Vertreter des Börsenvereins des deutschen Buchhandels (Börsenverein) beklagten das ihrer Auffassung nach "handstreichartige Vorgehen" der Bundesregierung und warfen der Bundesjustizministerin "Wortbruch" vor. Die vorgeschlagenen Regelungen selbst bezeichnete der Verband als "skandalös". Der neue Entwurf führe für die Verwerter zu erheblichen wirtschaftlichen Belastungen. Er setze Werknutzer außerdem noch Jahre nach Vertragsschluss Rückforderungen der Urheber aus und gefährde so schwerwiegend Rechts- und Planungssicherheit. Das würde die Bereitschaft zur Übernahme verlegerischer Risiken lähmen und zwangsläufig zu einer raschen Abwanderung intellektuellen, kulturellen und finanziellen Kapitals führen. Bedroht seien vor allem kleinere und mittlere Verlage. Als misslungen kritisierte der Börsenverein auch die neuen Regelungen zum gesetzlichen Vergütungsanspruch des Urhebers.
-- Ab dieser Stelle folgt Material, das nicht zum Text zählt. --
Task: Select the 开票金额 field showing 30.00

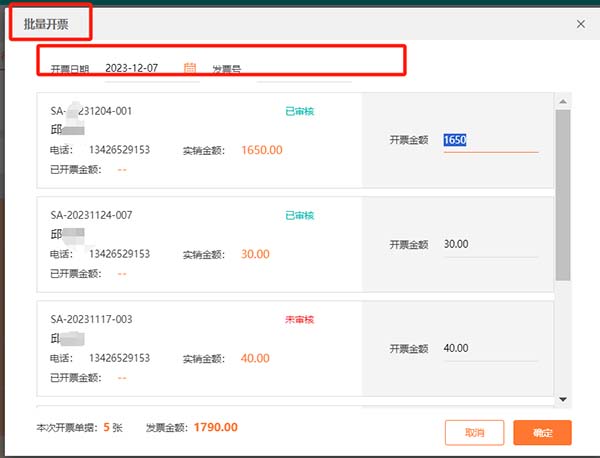Action: [489, 244]
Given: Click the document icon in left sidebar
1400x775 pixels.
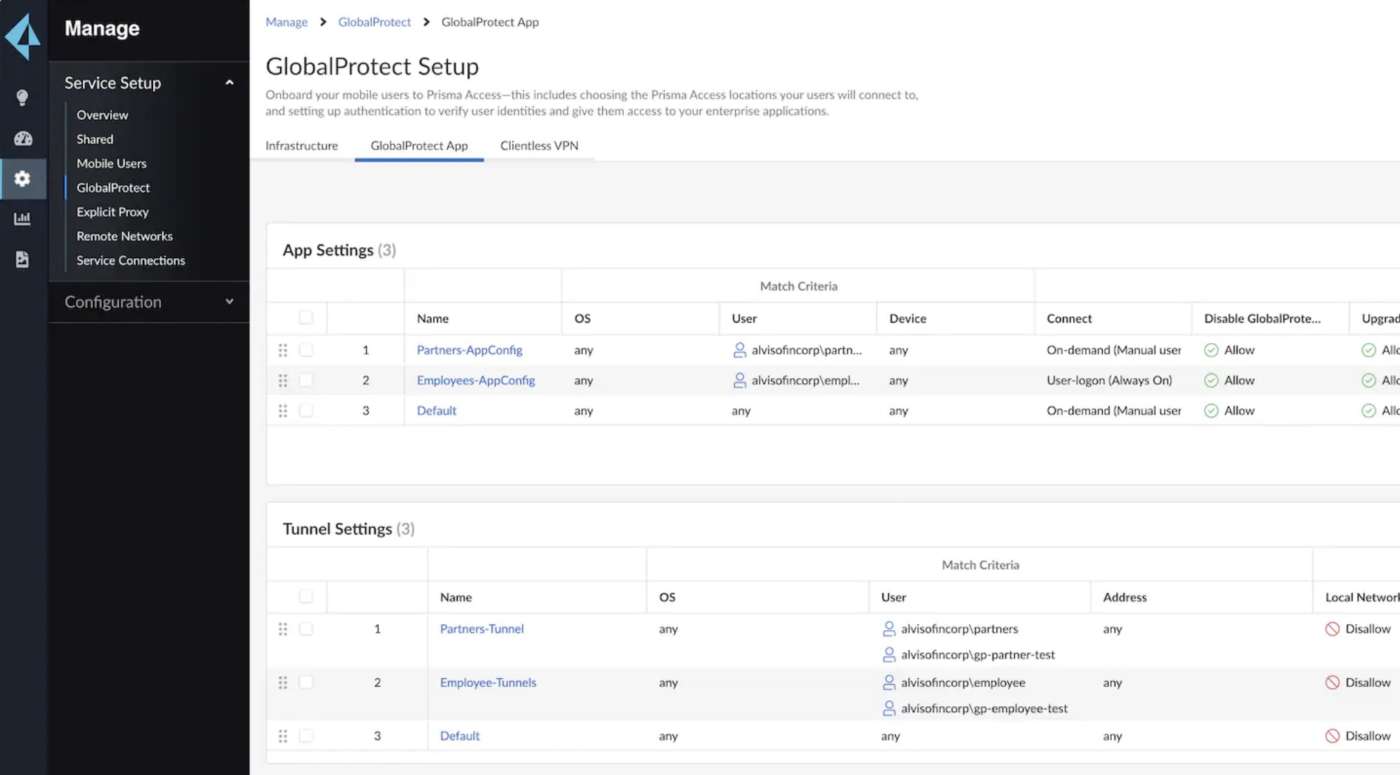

Der geplante Rückgriffsanspruch des Vertragspartners des Urhebers gegen Dritte, die berechtigterweise das Werk nutzten, schaffe keinen gerechten Ausgleich. Ein Regress sei schon im Inland mit hohen Kosten und hohem Risiko verbunden, im Ausland sei er praktisch nicht durchsetzbar. Der Börsenverein bemängelte außerdem, die neuen Vorschläge würden der Komplexität von Verträgen im Verlagsbereich nicht gerecht.
Die Vereinigte Dienstleistungsgewerkschaft (ver.di) und der Deutsche Journalisten-Verband (DJV) verteidigten das Vorgehen der Bundesregierung dagegen nachdrücklich. Die Empörung der Verlagswirtschaft bezeichneten die Gewerkschaften in einer gemeinsamen Presseerklärung als "unangemessen" und "absurd". Die neuen Vorschläge des Bundesjustizministeriums blieben bereits erheblich zum Nachteil der Urheber hinter dem ursprünglich vorgelegten Gesetzentwurf zurück. Eine weitere Aufweichung komme nicht in Frage. Den Verwertern warfen die Gewerkschaften vor, es gehe ihnen lediglich darum, "eigene Pfründe zu sichern". An Bundesregierung und Bundestag appellierten ver.di und DJV, sich von den "unverfrorenen Drohungen der Verleger" und deren "stupiden Kampagnen" in den Medien nicht beeindrucken zu lassen. Ein Schutz der Urheber vor der Marktübermacht der Verwerter sei schon seit Jahrzehnten überfällig. Wer meine, die Disparitäten im Urhebervertragsrecht könnten durch den Markt gelöst werden, verkenne die Realität, warnten die Gewerkschaften.